CS599: Alternative Computing Paradigms
Instructor: C. Diorio
Homework Set 3
DUE: April 19,1999, 6:30 pm
Collaboration Policy:
Unless noted otherwise, you may collaborate with other CSE599 students
on the homework. You must spend at least 15 minutes working on a problem
before seeking assistance. Collaboration means that you may discuss the
problems and make notes during the discussion, but you may not look at
other student’s work when writing up your homework. Your homework represents
your own work—the homework must show that you understand the material and
have worked as an individual on every problem. You may not divide up the
task of doing the problem sets in the interpretation of collaboration.
Late Homework Policy:
The weekly assignments are due at the beginning of class. Assignments
handed in after class will incur a 10% penalty; the penalty will increase
by 10% for each additional day late.
Reading:
Feynman pgs. 137–184
Please show all of your work, and remember, your solutions must be legible. The points for each problem are noted on the problem statement.
1. (5 pts) You are given a 2-input AND gate, with inputs a and
b. The input ensembles are independent and binary valued, with {P(a)
= 1} = {P(a) = 0} = 1/2, and {P(b) = 1} = {P(b)
= 0} = 1/2. Calculate the entropy of the gate’s input and output. How much
information does the gate destroy? Repeat the analysis for a two-input
OR gate and for a two-input XOR gate.
2. (10 pts) You are given an ensemble X = {a1,
a2, a3, a4, a5,
a6, a7, a8, a9},
with Pr(ak) = (k/45). Calculate the deterministic
entropy Ho(X) and the entropy H(X)
of the ensemble. Create a Huffman code for the ensemble, and evaluate the
expected code length. How close did you get to the entropy H?

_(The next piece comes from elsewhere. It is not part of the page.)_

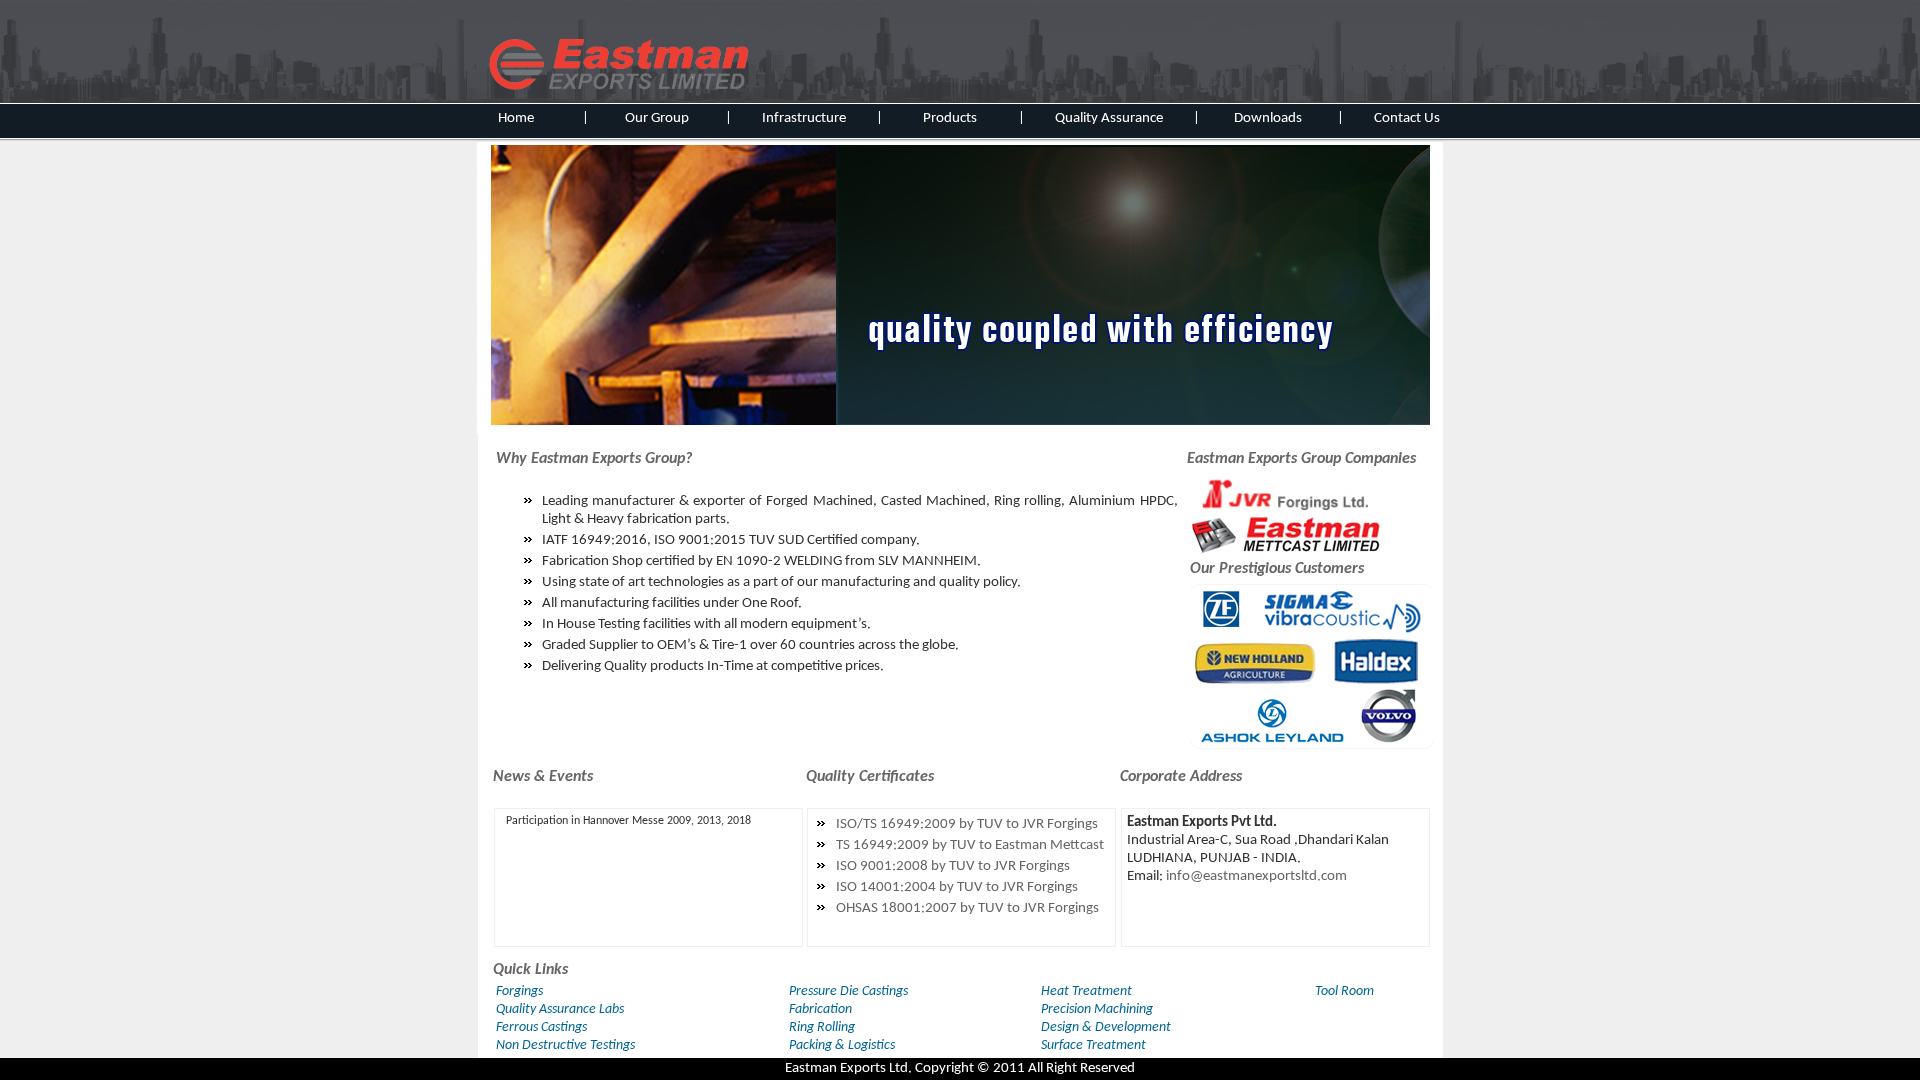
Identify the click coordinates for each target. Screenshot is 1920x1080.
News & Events (543, 777)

3. (15 pts) In a game of backgammon, we roll two fair dice and play
according to the points we get. Let Z1 and Z2
be the two (independent) ensembles corresponding to the points on the dice,
and let Z be the ensemble corresponding to the sum of these points.
a) Show that H(Z|Z1Z2)
= 0
b) Evaluate H(Z|Z1)
and H(Z1|Z)
c) Suppose that it is our turn to roll the dice.
We win if, and only if, we get exactly 8 points. Evaluate our uncertainty
about winning (your answer should be in bits).
4. (10 pts) Construct a simple error-correcting code that can correct
a single bit error in a codeword of length N = 7 (this is the total
length of the code, including syndrome and data bits). Use binary symbols.
a) What is the maximum number M of codewords
in the code?
b) With this M, what is the rate of the code
(bits/symbol)?
c) Construct the code.
5. (10 pts) Problem 4.3 on pg. 115 of Feynman.